> Supplied passage
Watching the Pot...
Saturday, January 16, 2016
Isn't it funny how sometimes the more successful you are at something, the more impatient you become? Or maybe it's just me. I have been so diligent with my diet- tracking every single food and staying well within my target calorie range. Over the last couple of months my weight has come down nicely. And now that the challenge has started, it feels excruciatingly slow. It really probably isn't any slower than it has been, but now because I am very focused on it (and I have the time to be very focused on it) and am watching the proverbial pot, it just seems like it is taking forever. Now, mind you, I have lost 2.5 pounds in the first 2 weeks of the challenge which is absolutely fine. I'm on target. And I'm inpatient. I think I am getting confused- I think the amount of time spent obsessing about it should be directly proportional to the amount of weight lost each week, right? Not unreasonable, right? Wrong. Wayyyyy wrong. Anyone else here (besides me) think I need to go back to work? Clearly.

> Data listing
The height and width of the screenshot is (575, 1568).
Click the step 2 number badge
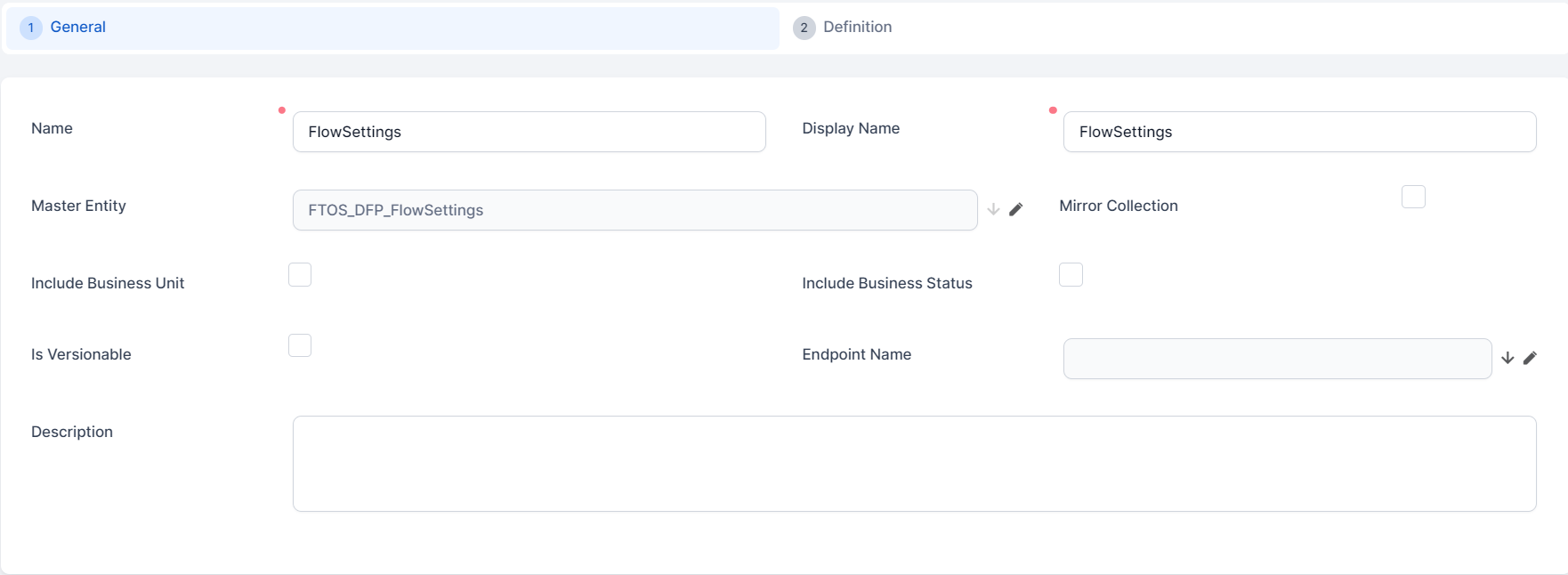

--

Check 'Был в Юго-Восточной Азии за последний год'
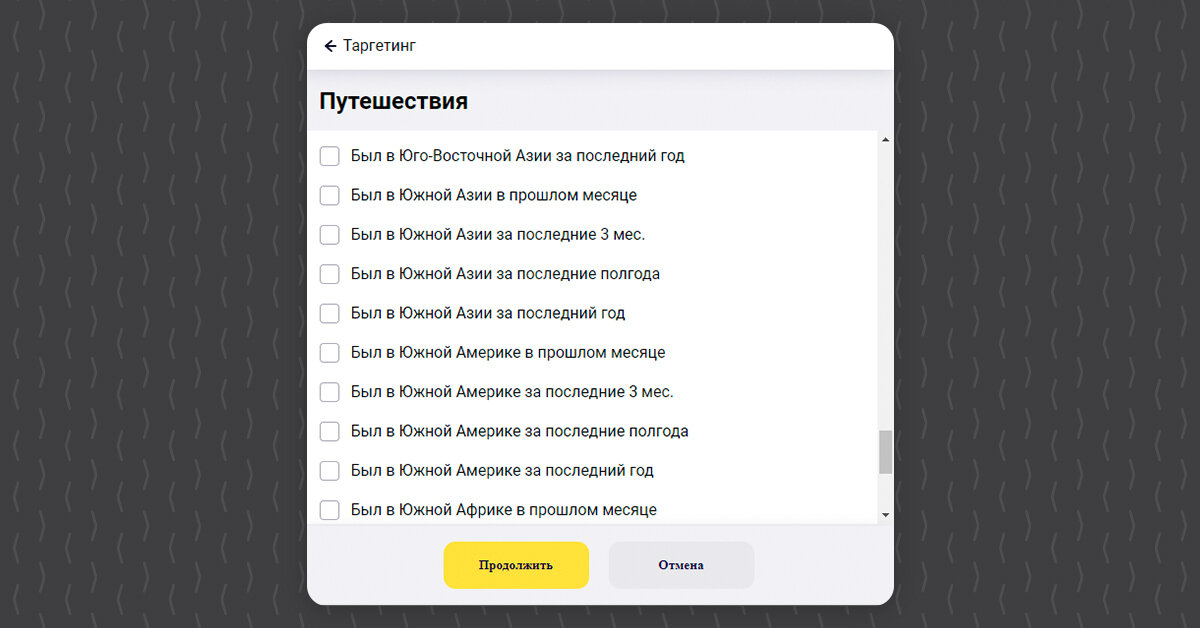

> Things to do
• a. Which sentences in the diet blog post end with a question mark? Quote each one in full.
• b. Could you continue the diet blog post, picking up right after its last line?
You won't need the listing for any of this.

> Responses
• a.
1. "Isn't it funny how sometimes the more successful you are at something, the more impatient you become?"
2. "I think I am getting confused- I think the amount of time spent obsessing about it should be directly proportional to the amount of weight lost each week, right?"
3. "Not unreasonable, right?"
4. "Anyone else here (besides me) think I need to go back to work?"

• b.
Which brings me to the second area of my life that is moving slower than a teenager getting ready for school in the morning- my post-surgical foot. The incision has still not fully closed therefore physical therapy has been delayed for 3 weeks (seriously, who's foot is this, anyway? Did it not get the message that I am an overachiever?). Ugh. I took the dressing down today hoping to see the miracle of healing and, although it is a little better than 4 days ago when the dressing was placed, it is still not fully healed. I'm pretty sure when I go back in this week the groundhog will again not see his shadow and thus will have to wait to start physical therapy. Again. Yay, I get to stay on crutches even longer! Said no one ever. Patience is not one of my virtues. I was blessed with a warped sense of humor and quick wit however these don't seem to be able to accelerate weight loss or healing. Time to reconsider returning to work.... too much time on my hands.